WORK TO BE COMPLETED »
Write out every line of the data below as a JSON list of strings, one string per line, skipping blank lines. Leave the pictures out.

DATA TO PROCESS »
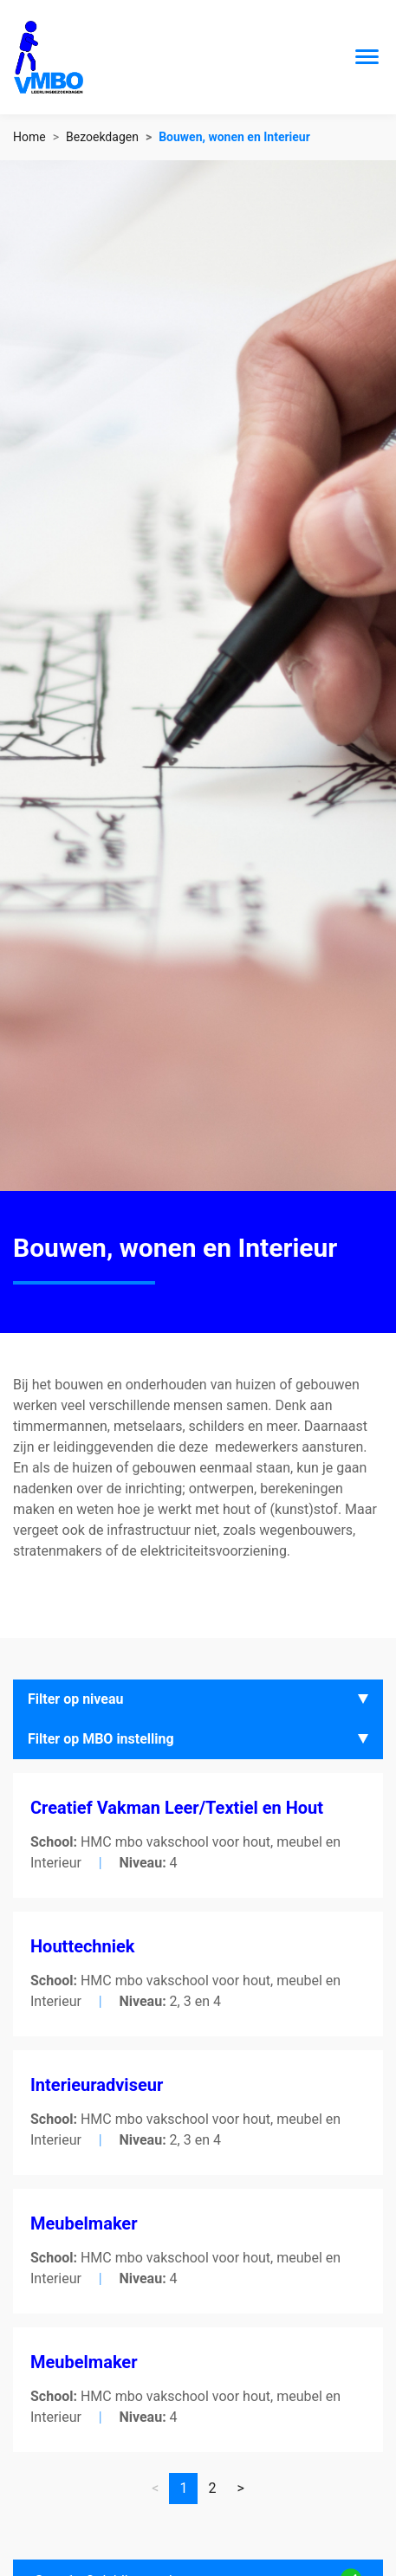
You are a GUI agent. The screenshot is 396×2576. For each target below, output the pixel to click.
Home (29, 137)
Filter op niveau (76, 1699)
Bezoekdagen (102, 137)
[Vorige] (240, 2488)
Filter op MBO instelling (101, 1739)
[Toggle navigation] (367, 57)
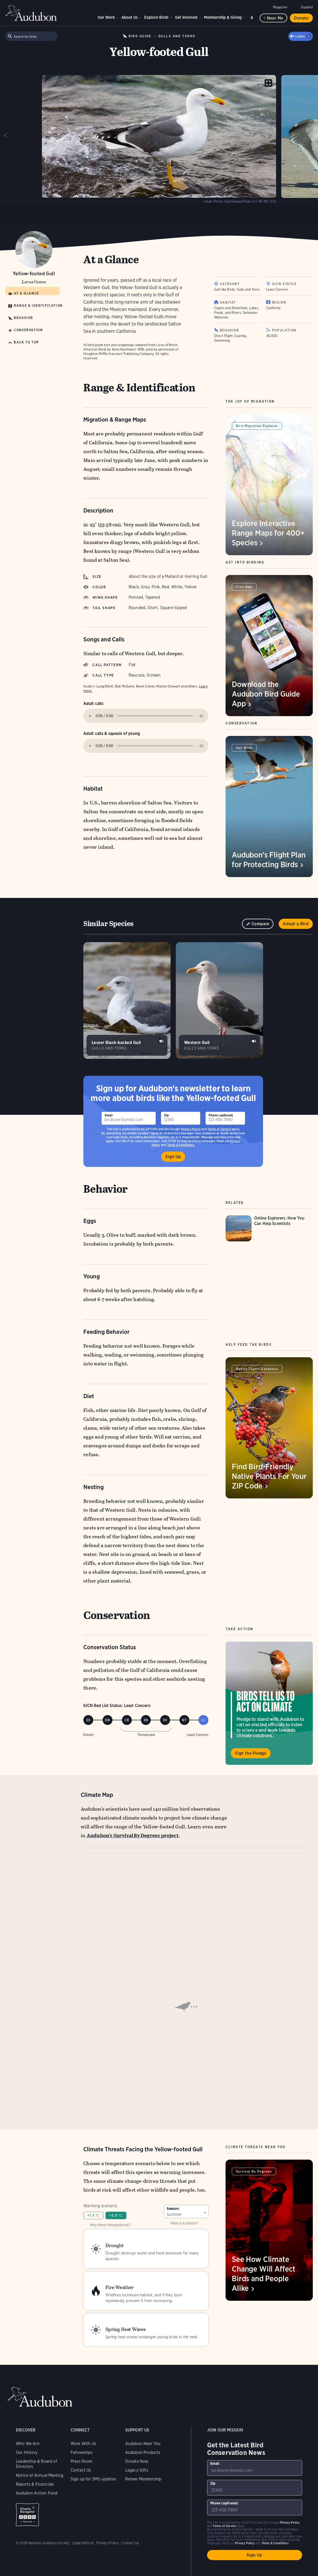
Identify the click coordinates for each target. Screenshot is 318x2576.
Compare (261, 923)
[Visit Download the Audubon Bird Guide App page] (269, 645)
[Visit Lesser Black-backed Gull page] (127, 1000)
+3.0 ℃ (116, 2215)
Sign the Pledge (250, 1753)
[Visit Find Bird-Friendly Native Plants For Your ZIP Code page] (269, 1427)
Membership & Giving (223, 17)
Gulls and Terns (177, 36)
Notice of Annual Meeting (39, 2432)
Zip (166, 1115)
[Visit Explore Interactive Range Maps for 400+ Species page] (269, 484)
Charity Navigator (27, 2471)
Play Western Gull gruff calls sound (254, 1041)
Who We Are (27, 2400)
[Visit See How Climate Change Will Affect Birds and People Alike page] (269, 2230)
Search (252, 17)
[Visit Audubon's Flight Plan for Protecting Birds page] (269, 806)
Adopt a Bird (296, 923)
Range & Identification (38, 306)
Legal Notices (83, 2500)
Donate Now (136, 2418)
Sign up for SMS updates (93, 2435)
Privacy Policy (191, 1129)
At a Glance (26, 293)
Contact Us (81, 2426)
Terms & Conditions (275, 2500)
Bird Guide (140, 36)
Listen (303, 36)
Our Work (106, 17)
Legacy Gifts (136, 2426)
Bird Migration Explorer (257, 426)
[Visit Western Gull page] (219, 1000)
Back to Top (26, 342)
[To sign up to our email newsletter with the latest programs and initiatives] (129, 1118)
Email (109, 1115)
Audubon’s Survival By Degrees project (133, 1835)
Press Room (81, 2418)
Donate (301, 18)
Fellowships (81, 2409)
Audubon (31, 13)
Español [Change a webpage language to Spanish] (307, 7)
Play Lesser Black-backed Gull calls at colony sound (161, 1041)
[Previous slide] (6, 135)
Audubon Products (142, 2409)
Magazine (280, 7)
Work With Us (83, 2400)
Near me (275, 18)
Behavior (23, 318)
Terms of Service (219, 1129)
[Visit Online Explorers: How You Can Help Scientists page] (269, 1228)
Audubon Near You (143, 2400)
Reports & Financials (35, 2441)
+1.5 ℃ (93, 2215)
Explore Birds (156, 17)
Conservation (28, 330)
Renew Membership (143, 2435)
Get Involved (186, 17)
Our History (27, 2409)
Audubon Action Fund (36, 2449)
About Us (129, 17)
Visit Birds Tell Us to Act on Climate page (269, 1703)
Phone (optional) (221, 1115)
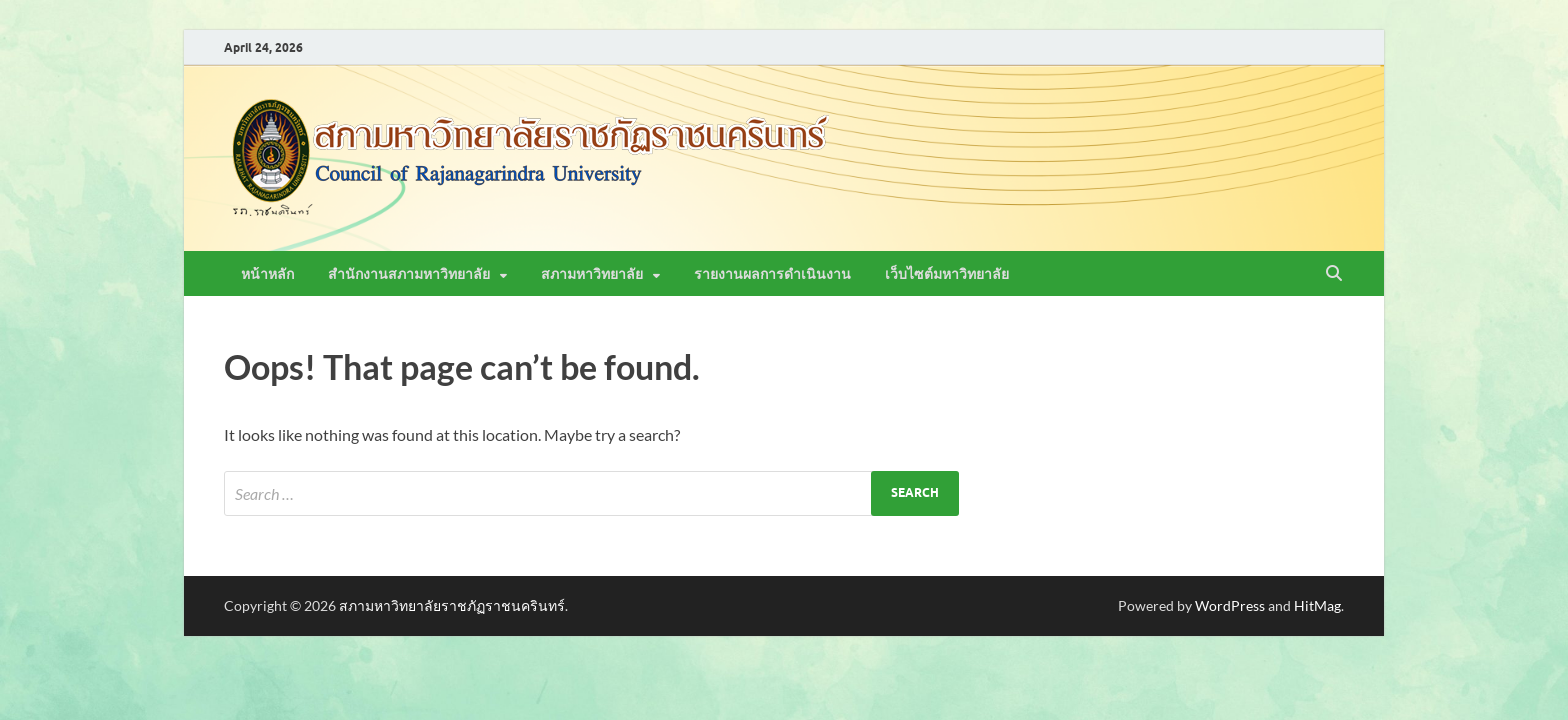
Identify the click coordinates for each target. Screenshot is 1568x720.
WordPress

CORRECT OUTPUT »
[
  "You are a GUI agent. The screenshot is 396×2576. For each target below, output the pixel to click.",
  "Home (29, 137)",
  "Filter op niveau (76, 1699)",
  "Bezoekdagen (102, 137)",
  "[Vorige] (240, 2488)",
  "Filter op MBO instelling (101, 1739)",
  "[Toggle navigation] (367, 57)",
  "Identify the click coordinates for each target. Screenshot is 318x2576.",
  "Compare (261, 923)",
  "[Visit Download the Audubon Bird Guide App page] (269, 645)",
  "[Visit Lesser Black-backed Gull page] (127, 1000)",
  "+3.0 ℃ (116, 2215)",
  "Sign the Pledge (250, 1753)",
  "[Visit Find Bird-Friendly Native Plants For Your ZIP Code page] (269, 1427)",
  "Membership & Giving (223, 17)",
  "Gulls and Terns (177, 36)",
  "Notice of Annual Meeting (39, 2432)",
  "Zip (166, 1115)",
  "[Visit Explore Interactive Range Maps for 400+ Species page] (269, 484)",
  "Charity Navigator (27, 2471)",
  "Play Western Gull gruff calls sound (254, 1041)",
  "Who We Are (27, 2400)",
  "[Visit See How Climate Change Will Affect Birds and People Alike page] (269, 2230)",
  "Search (252, 17)",
  "[Visit Audubon's Flight Plan for Protecting Birds page] (269, 806)",
  "Adopt a Bird (296, 923)",
  "Range & Identification (38, 306)",
  "Legal Notices (83, 2500)",
  "Donate Now (136, 2418)",
  "Sign up for SMS updates (93, 2435)",
  "Privacy Policy (191, 1129)",
  "At a Glance (26, 293)",
  "Contact Us (81, 2426)",
  "Terms & Conditions (275, 2500)",
  "Bird Guide (140, 36)",
  "Listen (303, 36)",
  "Our Work (106, 17)",
  "Legacy Gifts (136, 2426)",
  "Bird Migration Explorer (257, 426)",
  "[Visit Western Gull page] (219, 1000)",
  "Back to Top (26, 342)",
  "[To sign up to our email newsletter with the latest programs and initiatives] (129, 1118)",
  "Email (109, 1115)",
  "Audubon’s Survival By Degrees project (133, 1835)",
  "Press Room (81, 2418)",
  "Donate (301, 18)",
  "Fellowships (81, 2409)",
  "Audubon (31, 13)",
  "Español [Change a webpage language to Spanish] (307, 7)",
  "Play Lesser Black-backed Gull calls at colony sound (161, 1041)",
  "[Previous slide] (6, 135)",
  "Audubon Products (142, 2409)",
  "Magazine (280, 7)",
  "Work With Us (83, 2400)",
  "Near me (275, 18)",
  "Behavior (23, 318)",
  "Terms of Service (219, 1129)",
  "[Visit Online Explorers: How You Can Help Scientists page] (269, 1228)",
  "Audubon Near You (143, 2400)",
  "Reports & Financials (35, 2441)",
  "+1.5 ℃ (93, 2215)",
  "Explore Birds (156, 17)",
  "Conservation (28, 330)",
  "Renew Membership (143, 2435)",
  "Get Involved (186, 17)",
  "Our History (27, 2409)",
  "Audubon Action Fund (36, 2449)",
  "About Us (129, 17)",
  "Visit Birds Tell Us to Act on Climate page (269, 1703)",
  "Phone (optional) (221, 1115)",
  "Identify the click coordinates for each target. Screenshot is 1568x720.",
  "WordPress"
]